◆ **Dataset entries**:
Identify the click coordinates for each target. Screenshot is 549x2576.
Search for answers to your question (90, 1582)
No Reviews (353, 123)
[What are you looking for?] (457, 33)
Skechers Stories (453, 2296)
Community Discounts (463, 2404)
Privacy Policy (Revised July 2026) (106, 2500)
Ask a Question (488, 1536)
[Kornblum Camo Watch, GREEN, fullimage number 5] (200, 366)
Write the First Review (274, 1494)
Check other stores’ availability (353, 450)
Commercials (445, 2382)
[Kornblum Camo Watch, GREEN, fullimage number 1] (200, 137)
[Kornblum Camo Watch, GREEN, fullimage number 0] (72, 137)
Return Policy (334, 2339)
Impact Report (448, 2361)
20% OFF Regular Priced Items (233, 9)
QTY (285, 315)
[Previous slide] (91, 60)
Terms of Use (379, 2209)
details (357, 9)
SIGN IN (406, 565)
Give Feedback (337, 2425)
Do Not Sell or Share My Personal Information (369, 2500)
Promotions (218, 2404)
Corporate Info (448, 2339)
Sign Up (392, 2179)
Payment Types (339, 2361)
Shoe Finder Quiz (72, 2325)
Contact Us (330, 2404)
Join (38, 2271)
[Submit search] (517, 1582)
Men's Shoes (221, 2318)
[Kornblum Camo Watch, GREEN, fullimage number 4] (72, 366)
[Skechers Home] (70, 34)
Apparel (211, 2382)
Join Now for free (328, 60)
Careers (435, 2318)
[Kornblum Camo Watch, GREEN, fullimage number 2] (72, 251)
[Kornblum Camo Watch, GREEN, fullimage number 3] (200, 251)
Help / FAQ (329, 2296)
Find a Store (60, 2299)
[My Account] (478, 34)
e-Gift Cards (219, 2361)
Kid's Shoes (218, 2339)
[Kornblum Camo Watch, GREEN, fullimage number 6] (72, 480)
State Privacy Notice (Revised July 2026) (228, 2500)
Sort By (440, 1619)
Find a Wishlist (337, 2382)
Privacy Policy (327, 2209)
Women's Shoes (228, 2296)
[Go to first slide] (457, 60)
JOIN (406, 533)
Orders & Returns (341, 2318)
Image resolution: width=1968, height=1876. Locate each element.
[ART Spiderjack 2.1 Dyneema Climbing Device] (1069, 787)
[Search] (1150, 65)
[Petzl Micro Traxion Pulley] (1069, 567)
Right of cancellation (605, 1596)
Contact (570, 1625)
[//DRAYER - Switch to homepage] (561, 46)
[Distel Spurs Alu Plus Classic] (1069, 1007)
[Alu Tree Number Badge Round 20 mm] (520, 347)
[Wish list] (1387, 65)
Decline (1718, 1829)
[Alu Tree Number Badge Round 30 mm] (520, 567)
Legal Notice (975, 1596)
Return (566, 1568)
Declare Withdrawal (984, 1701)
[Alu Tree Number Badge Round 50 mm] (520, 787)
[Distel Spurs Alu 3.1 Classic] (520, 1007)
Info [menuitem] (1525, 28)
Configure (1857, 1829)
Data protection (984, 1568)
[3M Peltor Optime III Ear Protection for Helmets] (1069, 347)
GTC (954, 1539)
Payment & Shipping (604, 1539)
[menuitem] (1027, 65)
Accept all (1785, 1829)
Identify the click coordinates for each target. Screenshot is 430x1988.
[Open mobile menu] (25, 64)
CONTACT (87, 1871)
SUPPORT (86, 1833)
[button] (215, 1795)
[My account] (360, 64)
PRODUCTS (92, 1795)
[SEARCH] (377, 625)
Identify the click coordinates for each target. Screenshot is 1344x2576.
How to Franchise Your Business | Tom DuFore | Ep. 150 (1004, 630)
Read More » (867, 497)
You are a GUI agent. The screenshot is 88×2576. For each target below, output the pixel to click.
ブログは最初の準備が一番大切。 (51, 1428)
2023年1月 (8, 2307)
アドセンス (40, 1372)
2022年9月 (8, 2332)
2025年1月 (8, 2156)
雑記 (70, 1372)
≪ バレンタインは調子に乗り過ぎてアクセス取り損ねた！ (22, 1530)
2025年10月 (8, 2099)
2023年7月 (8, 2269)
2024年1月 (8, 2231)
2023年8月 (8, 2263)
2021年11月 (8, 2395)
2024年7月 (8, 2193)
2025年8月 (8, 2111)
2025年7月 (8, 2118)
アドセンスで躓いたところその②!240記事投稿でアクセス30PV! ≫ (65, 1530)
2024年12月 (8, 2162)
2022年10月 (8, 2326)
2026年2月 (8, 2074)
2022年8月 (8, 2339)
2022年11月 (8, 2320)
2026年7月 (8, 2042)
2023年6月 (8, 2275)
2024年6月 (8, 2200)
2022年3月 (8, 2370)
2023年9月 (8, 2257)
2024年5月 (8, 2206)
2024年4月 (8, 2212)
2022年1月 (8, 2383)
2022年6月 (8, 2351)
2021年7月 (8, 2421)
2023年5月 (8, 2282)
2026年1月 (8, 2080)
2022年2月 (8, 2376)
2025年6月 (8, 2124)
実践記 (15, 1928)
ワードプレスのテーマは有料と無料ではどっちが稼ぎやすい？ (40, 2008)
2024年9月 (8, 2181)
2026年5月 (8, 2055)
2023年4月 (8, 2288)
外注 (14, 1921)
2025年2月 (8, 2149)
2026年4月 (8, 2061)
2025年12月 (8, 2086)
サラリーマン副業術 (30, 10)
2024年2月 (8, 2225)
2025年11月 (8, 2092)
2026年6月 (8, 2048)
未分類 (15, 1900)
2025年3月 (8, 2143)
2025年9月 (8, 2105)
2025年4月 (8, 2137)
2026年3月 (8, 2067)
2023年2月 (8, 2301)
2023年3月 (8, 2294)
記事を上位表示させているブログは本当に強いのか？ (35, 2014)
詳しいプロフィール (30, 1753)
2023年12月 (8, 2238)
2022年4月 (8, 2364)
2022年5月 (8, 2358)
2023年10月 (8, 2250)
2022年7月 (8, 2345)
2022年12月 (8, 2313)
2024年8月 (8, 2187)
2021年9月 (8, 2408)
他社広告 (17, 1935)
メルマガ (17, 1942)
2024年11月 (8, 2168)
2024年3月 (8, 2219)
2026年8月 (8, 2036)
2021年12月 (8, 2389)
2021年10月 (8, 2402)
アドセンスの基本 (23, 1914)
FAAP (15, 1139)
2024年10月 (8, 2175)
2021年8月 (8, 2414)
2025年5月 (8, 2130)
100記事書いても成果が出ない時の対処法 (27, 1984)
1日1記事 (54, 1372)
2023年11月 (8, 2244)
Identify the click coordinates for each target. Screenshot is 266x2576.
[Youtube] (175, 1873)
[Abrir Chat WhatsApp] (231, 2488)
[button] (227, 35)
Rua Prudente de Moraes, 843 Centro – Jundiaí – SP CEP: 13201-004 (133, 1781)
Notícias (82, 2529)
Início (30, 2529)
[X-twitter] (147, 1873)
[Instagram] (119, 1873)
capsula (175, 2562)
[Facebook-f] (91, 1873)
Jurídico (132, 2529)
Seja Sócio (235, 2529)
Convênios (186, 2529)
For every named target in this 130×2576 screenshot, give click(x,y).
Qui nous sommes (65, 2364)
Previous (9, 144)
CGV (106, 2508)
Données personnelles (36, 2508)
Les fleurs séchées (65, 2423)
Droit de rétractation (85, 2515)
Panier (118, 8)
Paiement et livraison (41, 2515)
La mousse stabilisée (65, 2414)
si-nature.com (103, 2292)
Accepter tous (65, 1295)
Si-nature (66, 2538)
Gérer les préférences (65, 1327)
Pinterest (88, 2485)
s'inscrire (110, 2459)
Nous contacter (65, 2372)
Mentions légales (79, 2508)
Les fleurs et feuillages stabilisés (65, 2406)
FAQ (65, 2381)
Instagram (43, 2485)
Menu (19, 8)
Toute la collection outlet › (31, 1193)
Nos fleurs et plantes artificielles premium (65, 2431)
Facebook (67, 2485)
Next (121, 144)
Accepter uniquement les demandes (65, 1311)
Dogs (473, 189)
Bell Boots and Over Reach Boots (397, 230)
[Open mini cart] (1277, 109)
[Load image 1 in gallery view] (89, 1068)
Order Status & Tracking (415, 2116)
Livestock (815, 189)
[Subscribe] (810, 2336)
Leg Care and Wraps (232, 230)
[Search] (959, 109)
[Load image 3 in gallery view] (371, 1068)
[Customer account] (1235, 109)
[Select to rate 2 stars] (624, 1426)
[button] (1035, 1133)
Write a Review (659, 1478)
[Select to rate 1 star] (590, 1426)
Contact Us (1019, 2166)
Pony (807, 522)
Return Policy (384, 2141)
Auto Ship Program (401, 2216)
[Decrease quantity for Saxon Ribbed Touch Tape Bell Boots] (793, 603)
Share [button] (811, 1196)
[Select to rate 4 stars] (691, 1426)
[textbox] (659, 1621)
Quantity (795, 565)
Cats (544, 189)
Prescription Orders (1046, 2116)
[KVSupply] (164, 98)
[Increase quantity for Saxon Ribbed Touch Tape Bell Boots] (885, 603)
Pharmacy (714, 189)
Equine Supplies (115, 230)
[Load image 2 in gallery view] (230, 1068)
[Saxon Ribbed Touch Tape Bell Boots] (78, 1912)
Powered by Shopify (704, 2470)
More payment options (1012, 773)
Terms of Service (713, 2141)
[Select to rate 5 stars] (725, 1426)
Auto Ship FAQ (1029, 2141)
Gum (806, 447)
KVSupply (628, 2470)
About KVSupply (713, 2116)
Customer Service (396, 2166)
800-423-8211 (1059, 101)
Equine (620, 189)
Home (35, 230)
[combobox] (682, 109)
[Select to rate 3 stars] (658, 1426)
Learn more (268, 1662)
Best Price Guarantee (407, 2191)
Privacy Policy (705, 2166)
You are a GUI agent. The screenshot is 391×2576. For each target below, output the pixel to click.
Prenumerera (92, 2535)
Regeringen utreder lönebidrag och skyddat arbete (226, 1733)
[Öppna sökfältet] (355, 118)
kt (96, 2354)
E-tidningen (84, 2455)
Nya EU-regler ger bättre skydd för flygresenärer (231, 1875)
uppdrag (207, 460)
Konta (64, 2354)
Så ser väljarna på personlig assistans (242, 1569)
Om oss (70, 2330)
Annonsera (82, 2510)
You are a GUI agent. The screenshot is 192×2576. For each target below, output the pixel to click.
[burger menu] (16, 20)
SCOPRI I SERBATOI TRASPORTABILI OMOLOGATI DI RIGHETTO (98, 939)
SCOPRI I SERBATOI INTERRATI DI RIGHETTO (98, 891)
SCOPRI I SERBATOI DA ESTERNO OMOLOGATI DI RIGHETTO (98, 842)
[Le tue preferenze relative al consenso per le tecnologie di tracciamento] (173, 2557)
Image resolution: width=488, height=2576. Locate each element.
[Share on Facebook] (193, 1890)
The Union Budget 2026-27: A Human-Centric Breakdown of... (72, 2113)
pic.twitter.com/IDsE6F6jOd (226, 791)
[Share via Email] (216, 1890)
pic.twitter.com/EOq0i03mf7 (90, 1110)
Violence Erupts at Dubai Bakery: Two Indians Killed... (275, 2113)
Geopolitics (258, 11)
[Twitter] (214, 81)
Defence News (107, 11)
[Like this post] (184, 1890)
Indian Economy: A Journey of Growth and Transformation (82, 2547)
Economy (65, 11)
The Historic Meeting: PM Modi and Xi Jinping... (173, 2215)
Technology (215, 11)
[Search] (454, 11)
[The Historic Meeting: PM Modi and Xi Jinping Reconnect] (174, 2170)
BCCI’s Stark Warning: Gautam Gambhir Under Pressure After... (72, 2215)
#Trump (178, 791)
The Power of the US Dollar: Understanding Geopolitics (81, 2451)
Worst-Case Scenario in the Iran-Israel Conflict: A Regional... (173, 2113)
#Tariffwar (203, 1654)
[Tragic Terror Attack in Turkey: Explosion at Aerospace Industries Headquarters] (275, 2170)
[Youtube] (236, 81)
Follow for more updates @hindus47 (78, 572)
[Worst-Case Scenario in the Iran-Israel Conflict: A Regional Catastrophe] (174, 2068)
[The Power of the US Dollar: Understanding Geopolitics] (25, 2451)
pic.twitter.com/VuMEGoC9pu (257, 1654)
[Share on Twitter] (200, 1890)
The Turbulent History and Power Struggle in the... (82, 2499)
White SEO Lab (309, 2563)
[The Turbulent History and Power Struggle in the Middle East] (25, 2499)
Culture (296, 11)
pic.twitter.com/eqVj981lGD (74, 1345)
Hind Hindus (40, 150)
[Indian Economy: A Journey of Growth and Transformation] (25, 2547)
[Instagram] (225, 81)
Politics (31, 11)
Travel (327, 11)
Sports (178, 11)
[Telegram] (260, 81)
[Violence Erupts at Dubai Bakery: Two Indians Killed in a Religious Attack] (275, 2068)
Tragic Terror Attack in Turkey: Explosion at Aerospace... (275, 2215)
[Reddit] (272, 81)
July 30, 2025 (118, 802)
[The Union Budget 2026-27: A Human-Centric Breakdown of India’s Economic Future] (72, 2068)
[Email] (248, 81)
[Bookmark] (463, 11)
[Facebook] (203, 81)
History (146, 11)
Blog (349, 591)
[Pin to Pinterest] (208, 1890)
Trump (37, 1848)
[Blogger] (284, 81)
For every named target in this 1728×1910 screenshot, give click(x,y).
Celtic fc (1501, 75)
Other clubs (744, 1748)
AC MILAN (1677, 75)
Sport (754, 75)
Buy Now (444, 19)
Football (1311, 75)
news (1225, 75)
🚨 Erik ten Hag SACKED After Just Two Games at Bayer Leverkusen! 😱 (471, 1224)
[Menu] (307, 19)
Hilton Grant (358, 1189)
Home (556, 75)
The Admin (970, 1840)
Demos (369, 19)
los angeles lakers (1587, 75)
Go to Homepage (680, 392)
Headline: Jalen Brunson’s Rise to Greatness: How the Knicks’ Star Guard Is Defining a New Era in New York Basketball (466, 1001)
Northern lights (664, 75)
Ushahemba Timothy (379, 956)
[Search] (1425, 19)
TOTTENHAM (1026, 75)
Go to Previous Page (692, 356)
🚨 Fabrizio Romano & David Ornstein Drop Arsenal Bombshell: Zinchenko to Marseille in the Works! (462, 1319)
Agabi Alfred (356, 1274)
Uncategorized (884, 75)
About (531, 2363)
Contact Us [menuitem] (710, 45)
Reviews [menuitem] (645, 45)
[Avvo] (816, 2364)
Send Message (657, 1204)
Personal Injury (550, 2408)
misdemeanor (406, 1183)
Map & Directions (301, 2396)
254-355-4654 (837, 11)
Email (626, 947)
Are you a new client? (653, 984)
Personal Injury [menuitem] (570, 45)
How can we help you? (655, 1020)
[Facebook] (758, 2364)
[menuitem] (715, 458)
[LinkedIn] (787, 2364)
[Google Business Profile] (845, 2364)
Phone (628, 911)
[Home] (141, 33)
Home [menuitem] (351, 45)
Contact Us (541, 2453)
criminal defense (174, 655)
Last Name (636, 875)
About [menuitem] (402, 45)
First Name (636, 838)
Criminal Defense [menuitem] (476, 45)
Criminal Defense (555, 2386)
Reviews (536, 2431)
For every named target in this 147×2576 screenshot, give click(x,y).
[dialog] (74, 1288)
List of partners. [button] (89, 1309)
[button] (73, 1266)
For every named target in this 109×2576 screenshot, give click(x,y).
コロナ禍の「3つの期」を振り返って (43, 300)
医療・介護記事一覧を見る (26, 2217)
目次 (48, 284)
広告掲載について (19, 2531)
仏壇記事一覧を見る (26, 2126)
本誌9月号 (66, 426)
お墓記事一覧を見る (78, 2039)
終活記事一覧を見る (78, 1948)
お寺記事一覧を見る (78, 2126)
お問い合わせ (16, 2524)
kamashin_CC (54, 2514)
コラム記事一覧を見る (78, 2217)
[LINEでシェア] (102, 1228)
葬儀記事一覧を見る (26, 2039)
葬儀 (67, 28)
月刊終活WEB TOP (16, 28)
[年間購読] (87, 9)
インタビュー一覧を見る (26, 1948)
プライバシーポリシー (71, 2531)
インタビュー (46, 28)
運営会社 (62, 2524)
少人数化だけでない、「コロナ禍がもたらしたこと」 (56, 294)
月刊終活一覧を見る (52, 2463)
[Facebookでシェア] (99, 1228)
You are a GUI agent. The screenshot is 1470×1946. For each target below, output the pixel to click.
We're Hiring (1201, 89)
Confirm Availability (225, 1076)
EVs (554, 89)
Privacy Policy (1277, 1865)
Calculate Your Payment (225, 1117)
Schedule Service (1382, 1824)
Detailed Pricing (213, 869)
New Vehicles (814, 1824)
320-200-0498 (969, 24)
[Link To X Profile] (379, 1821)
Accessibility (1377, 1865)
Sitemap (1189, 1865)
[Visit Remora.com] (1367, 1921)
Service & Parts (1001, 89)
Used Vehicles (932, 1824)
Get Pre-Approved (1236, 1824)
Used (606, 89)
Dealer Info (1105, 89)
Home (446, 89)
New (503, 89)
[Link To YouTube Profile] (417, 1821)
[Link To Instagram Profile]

◆ **Work item**:
Using the word "Touch" as the filter, copy each matching line from the material.

◆ **Answer to the exercise**:
[Decrease quantity for Saxon Ribbed Touch Tape Bell Boots] (793, 603)
[Increase quantity for Saxon Ribbed Touch Tape Bell Boots] (885, 603)
[Saxon Ribbed Touch Tape Bell Boots] (78, 1912)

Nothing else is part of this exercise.